The shenanigans of the previously Republican-controlled Congress -- the "Culture of Corruption" -- simply continued under the congressional Democrat majority, thanks to the likes of Chris Dodd, William Jefferson, Eric Massa, Charles Rangel and the late John Murtha.
Reform candidate Barack Obama has run up more debt in 15 months than unpopular spendthrift George W. Bush did in eight years. Obama once talked of a new unity, but he has polarized America far more rapidly than did the cowboy-sounding "decider" Bush.
In other words, the public is desperate for civic-minded leaders who are untainted by Washington, but who have a proven record of competent service on behalf of the nation. If they are poor or haven't held office before -- apparently so much the better.
The current combat-veteran candidates certainly aren't the usual state legislators or congressional aides ready for career advancement. Neither are they anti-war liberals who flash their national-security credentials, nor one-issue hawks who want more defense spending. They don't claim that their combat experience guarantees good governance per se -- not after the examples of Murtha or disgraced Republican Duke Cunningham. And they aren't retired generals used to deference and the spotlight.

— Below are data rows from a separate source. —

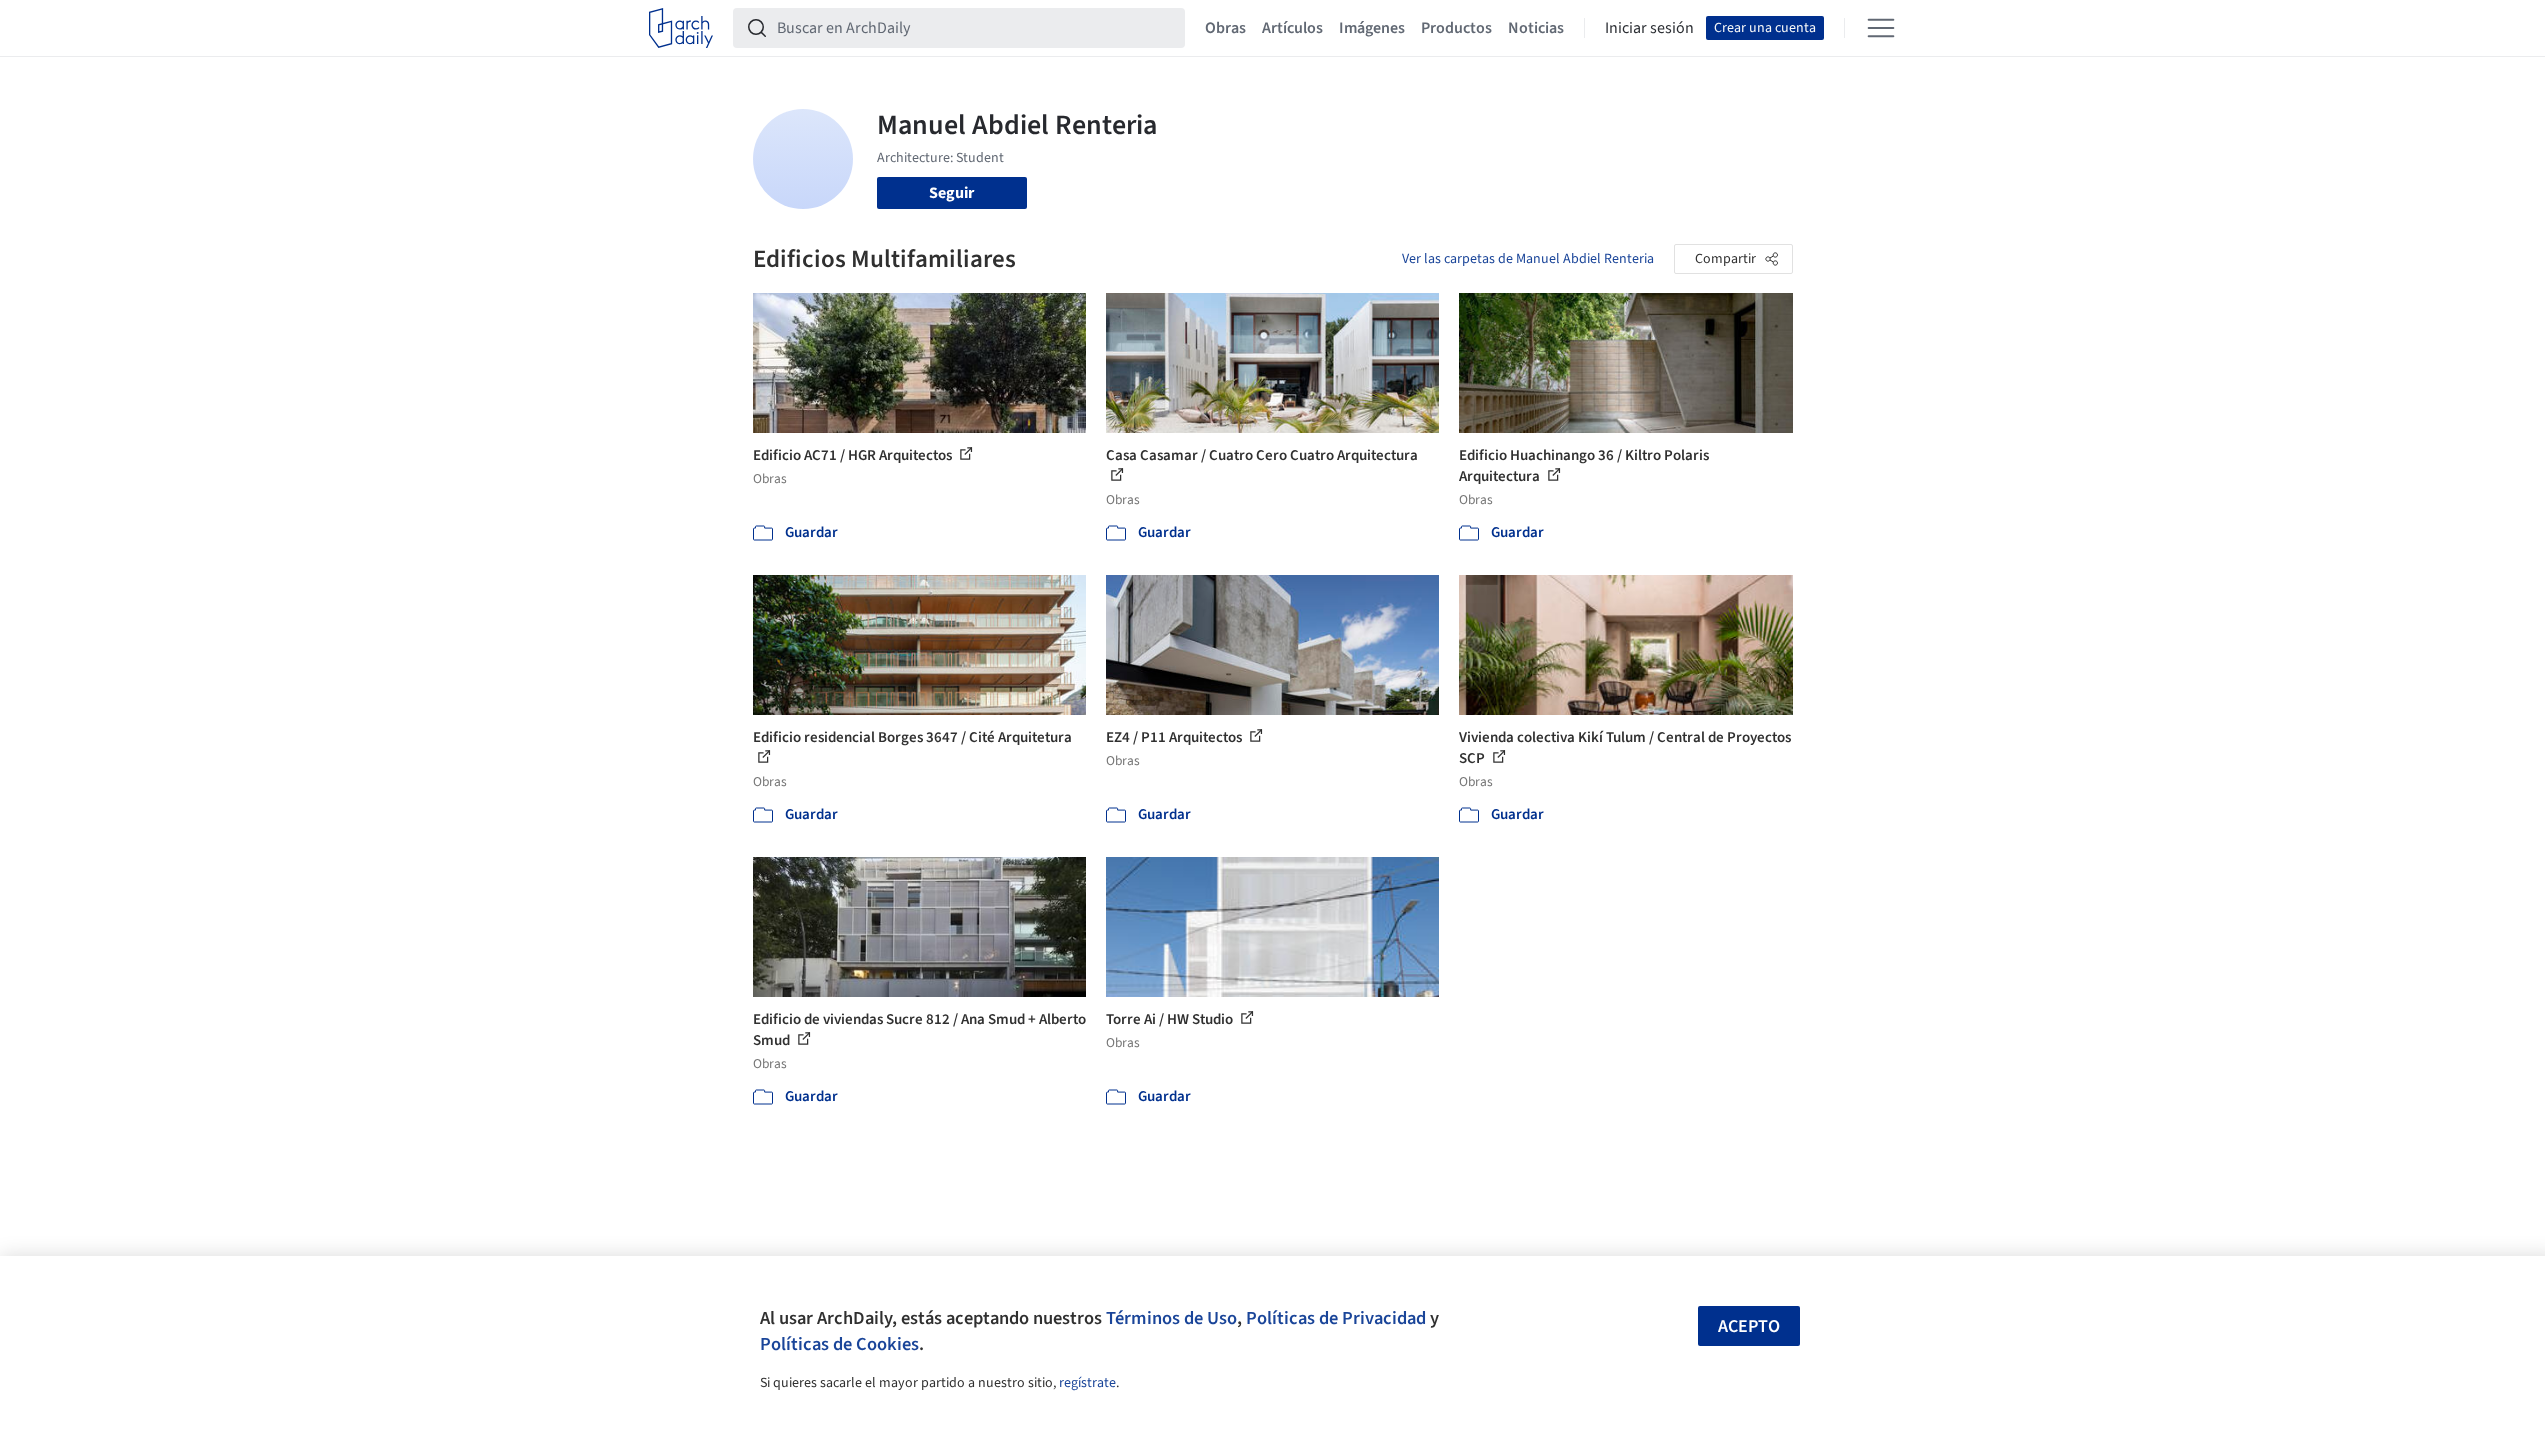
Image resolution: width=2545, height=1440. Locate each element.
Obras (1225, 28)
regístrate (1087, 1383)
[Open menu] (1881, 28)
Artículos (1292, 28)
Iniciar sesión (1649, 28)
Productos (1456, 28)
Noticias (1536, 28)
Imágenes (1372, 28)
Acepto (1749, 1326)
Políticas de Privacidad (1336, 1318)
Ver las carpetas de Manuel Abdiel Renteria (1528, 259)
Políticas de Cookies (839, 1344)
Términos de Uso (1171, 1318)
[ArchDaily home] (681, 28)
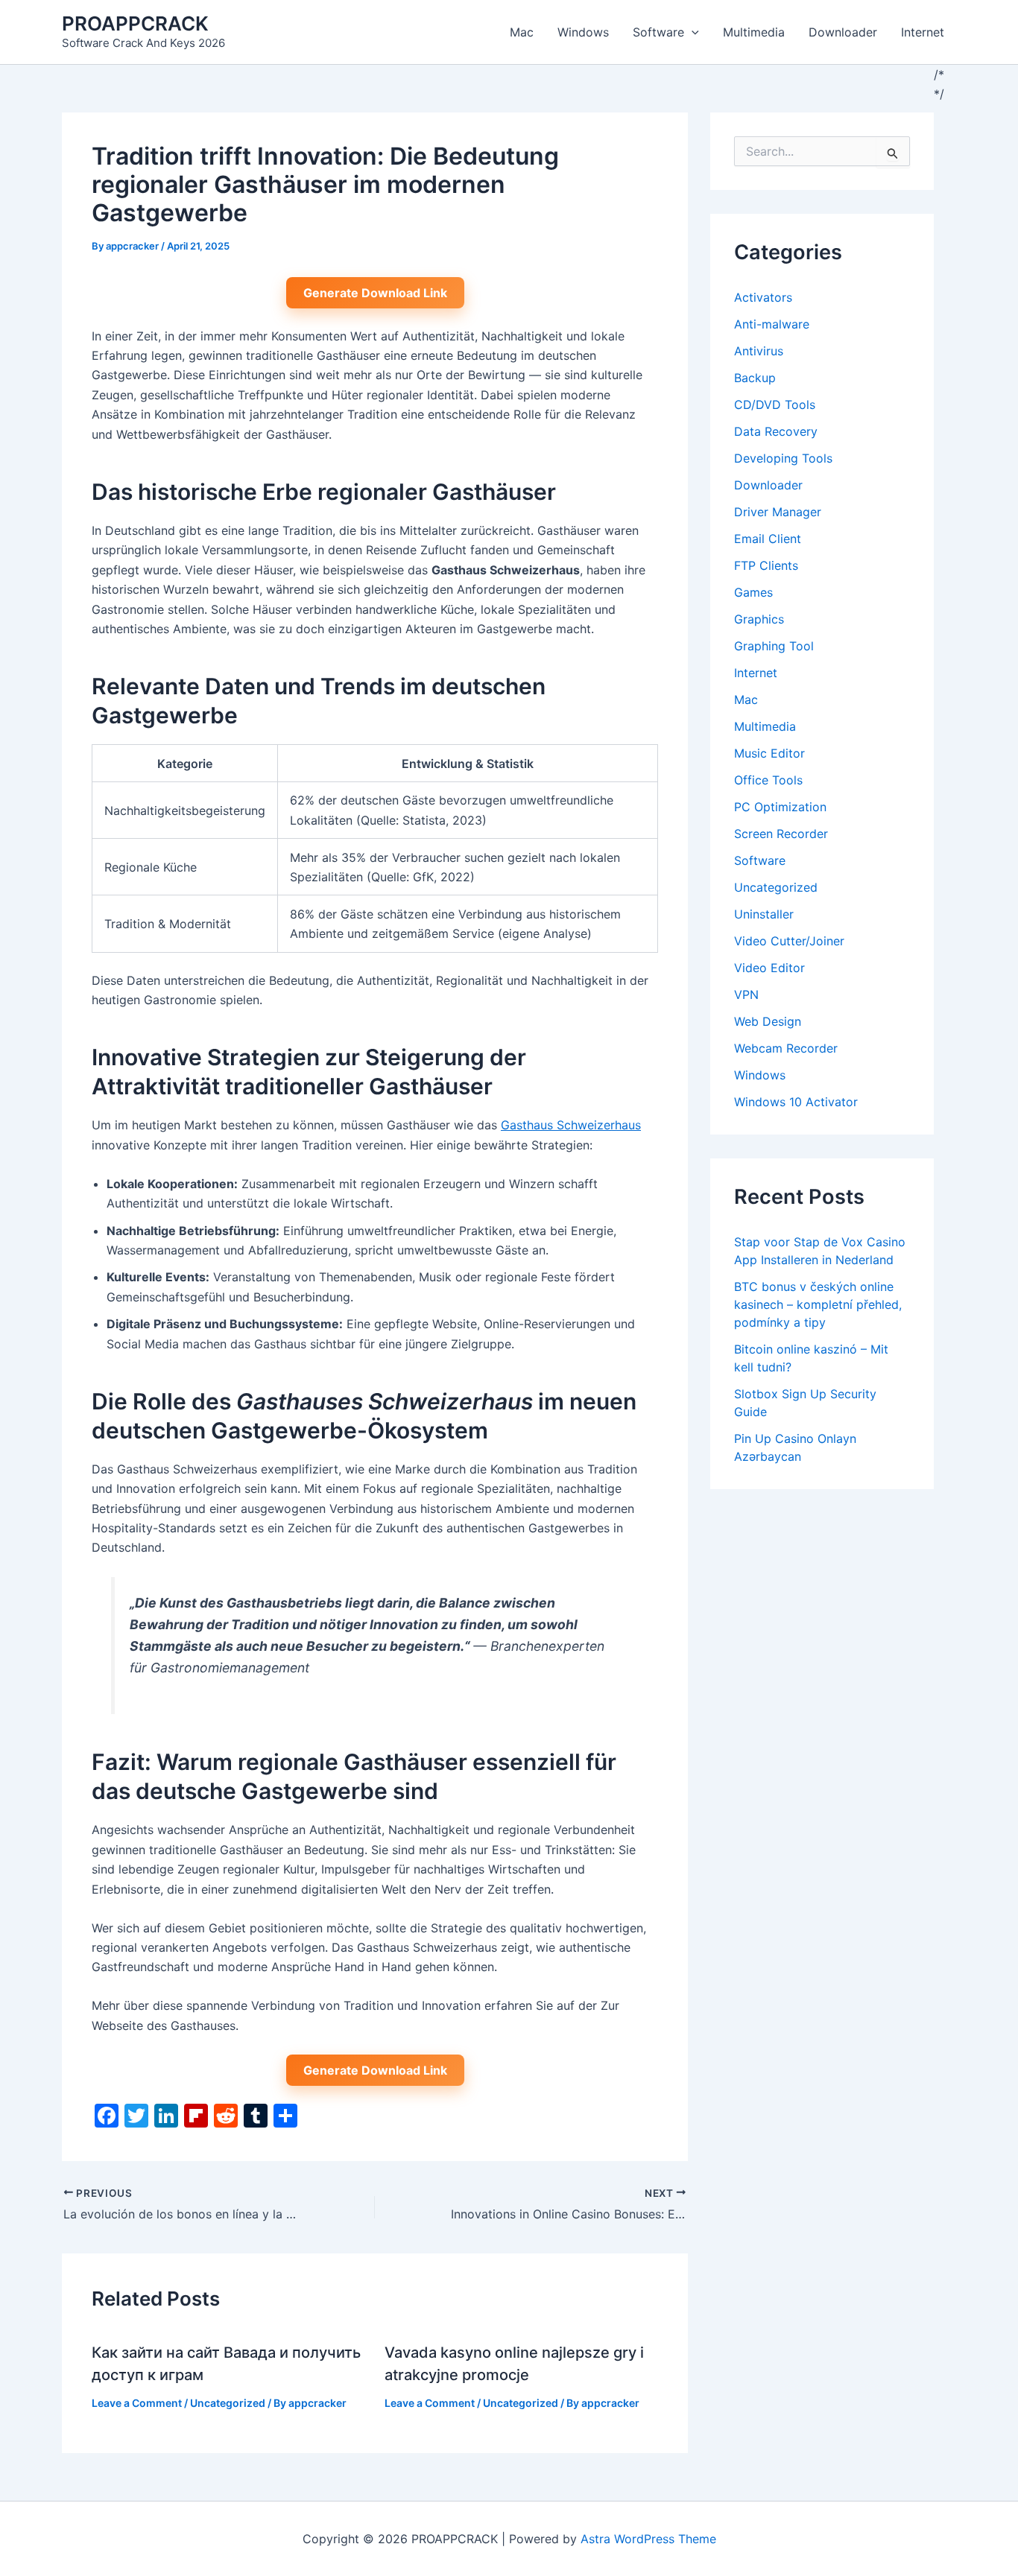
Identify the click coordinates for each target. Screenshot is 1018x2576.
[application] (691, 32)
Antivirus (758, 350)
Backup (755, 377)
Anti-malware (771, 324)
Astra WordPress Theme (648, 2538)
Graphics (759, 619)
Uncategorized (227, 2402)
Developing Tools (783, 458)
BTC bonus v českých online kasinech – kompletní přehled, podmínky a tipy (818, 1304)
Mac (522, 32)
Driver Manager (777, 511)
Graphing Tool (774, 645)
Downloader (843, 32)
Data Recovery (776, 431)
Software (658, 32)
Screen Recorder (781, 833)
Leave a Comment (137, 2402)
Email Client (767, 538)
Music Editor (769, 753)
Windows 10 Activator (796, 1101)
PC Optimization (780, 806)
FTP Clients (766, 565)
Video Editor (769, 967)
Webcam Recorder (786, 1048)
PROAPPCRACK (135, 23)
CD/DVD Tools (774, 404)
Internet (922, 32)
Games (753, 592)
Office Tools (768, 780)
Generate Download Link (375, 292)
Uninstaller (764, 914)
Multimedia (754, 32)
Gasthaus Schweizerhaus (571, 1124)
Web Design (767, 1021)
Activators (763, 297)
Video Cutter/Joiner (789, 940)
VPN (746, 994)
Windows (583, 32)
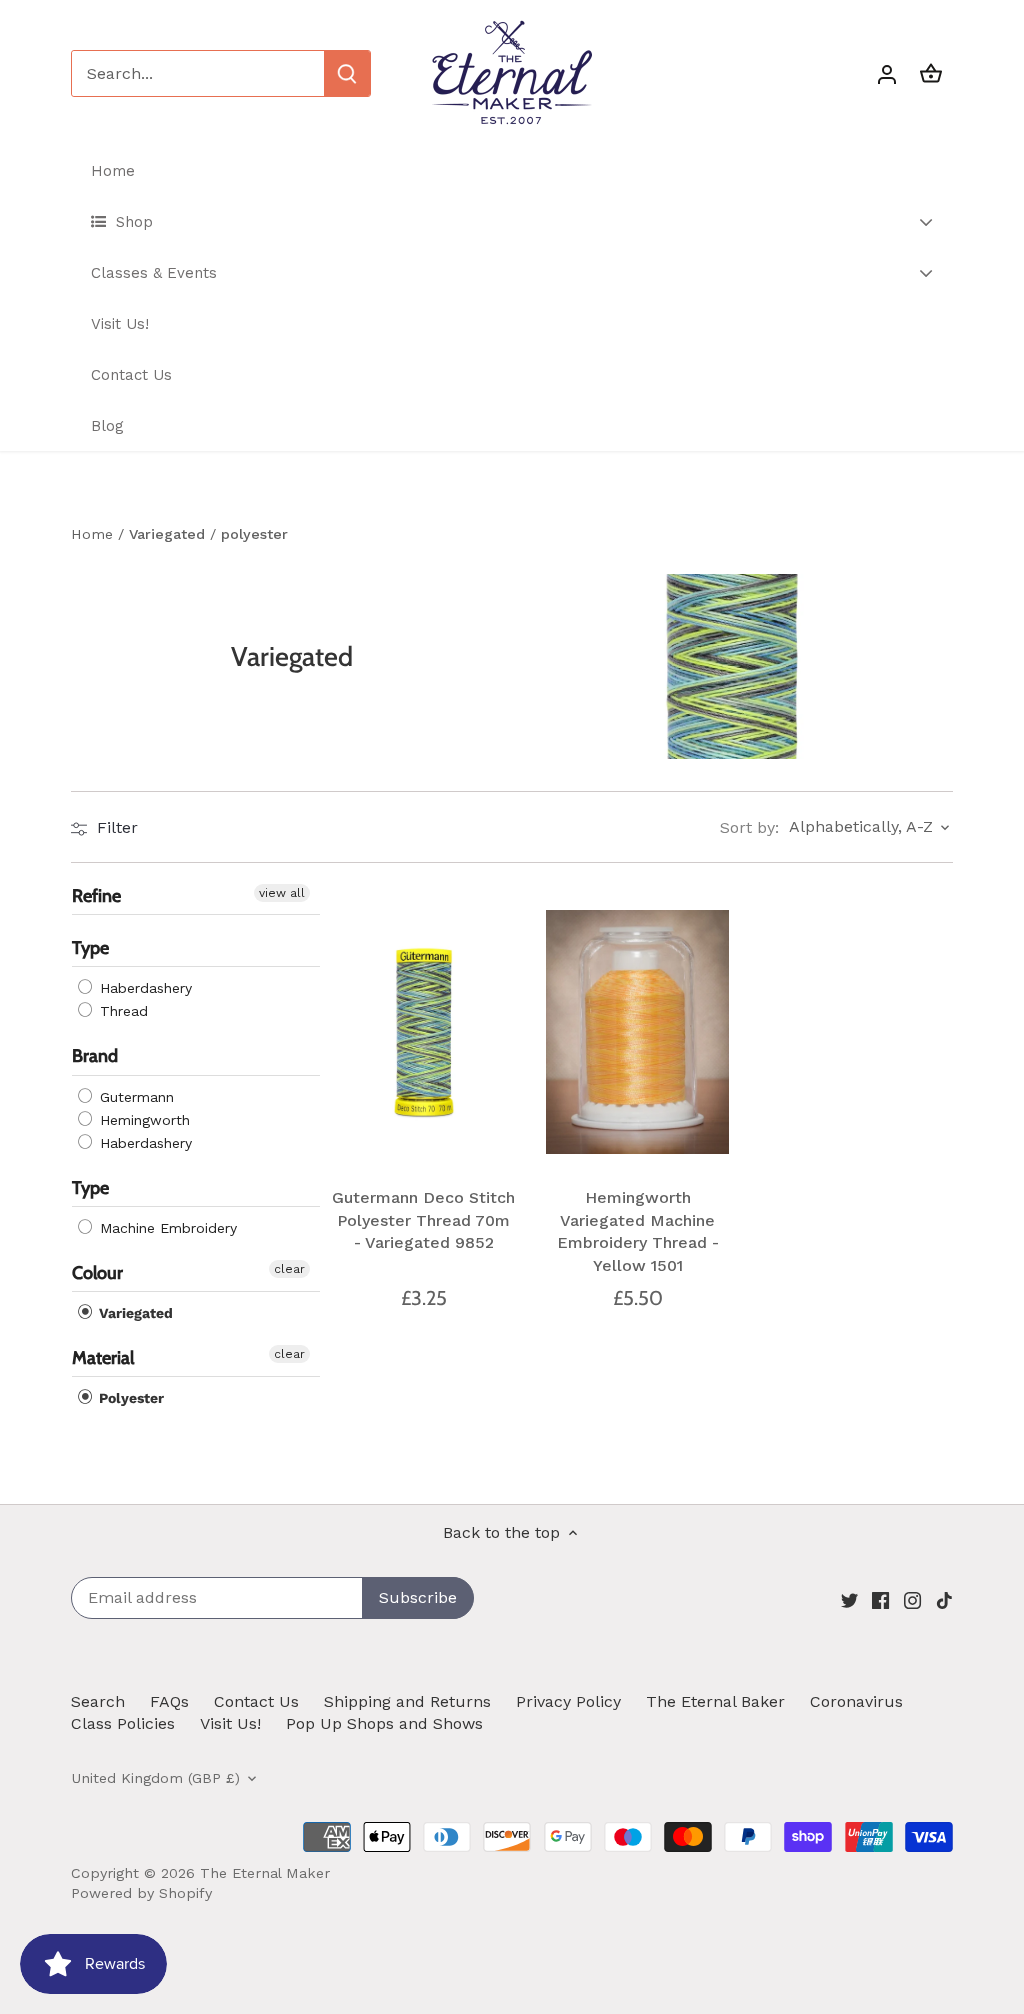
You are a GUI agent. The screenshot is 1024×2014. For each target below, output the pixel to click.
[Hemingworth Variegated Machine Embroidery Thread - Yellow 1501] (638, 1032)
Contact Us (256, 1701)
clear (289, 1269)
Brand (95, 1057)
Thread (121, 1012)
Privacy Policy (568, 1701)
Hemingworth (142, 1120)
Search (98, 1701)
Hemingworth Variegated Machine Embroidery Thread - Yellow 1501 (638, 1231)
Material (103, 1358)
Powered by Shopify (141, 1893)
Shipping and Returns (407, 1701)
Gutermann (134, 1097)
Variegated (134, 1313)
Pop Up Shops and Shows (384, 1723)
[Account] (887, 73)
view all (282, 893)
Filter (115, 827)
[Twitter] (849, 1599)
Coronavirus (856, 1701)
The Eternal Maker (265, 1873)
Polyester (129, 1399)
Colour (97, 1273)
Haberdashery (143, 989)
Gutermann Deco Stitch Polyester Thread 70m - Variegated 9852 (423, 1220)
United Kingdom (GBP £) (155, 1778)
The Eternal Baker (715, 1701)
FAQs (169, 1701)
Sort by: (749, 828)
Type (90, 949)
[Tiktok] (944, 1599)
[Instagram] (912, 1599)
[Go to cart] (931, 73)
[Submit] (347, 73)
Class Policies (123, 1723)
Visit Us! (230, 1723)
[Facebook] (880, 1599)
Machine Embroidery (166, 1228)
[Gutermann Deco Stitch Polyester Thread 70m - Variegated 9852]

So other than a shared furor at out-of-control spending, government takeovers and corruption, the twenty-something soldier-citizen candidates are an odd bunch. Some are officers; others are enlisted men. A surprising number were wounded in combat.
The vast majority are running as Republicans and seem to have little if any money. They were not so much preselected by Republican operatives as pushed forward through grassroots and sometimes Tea Party support.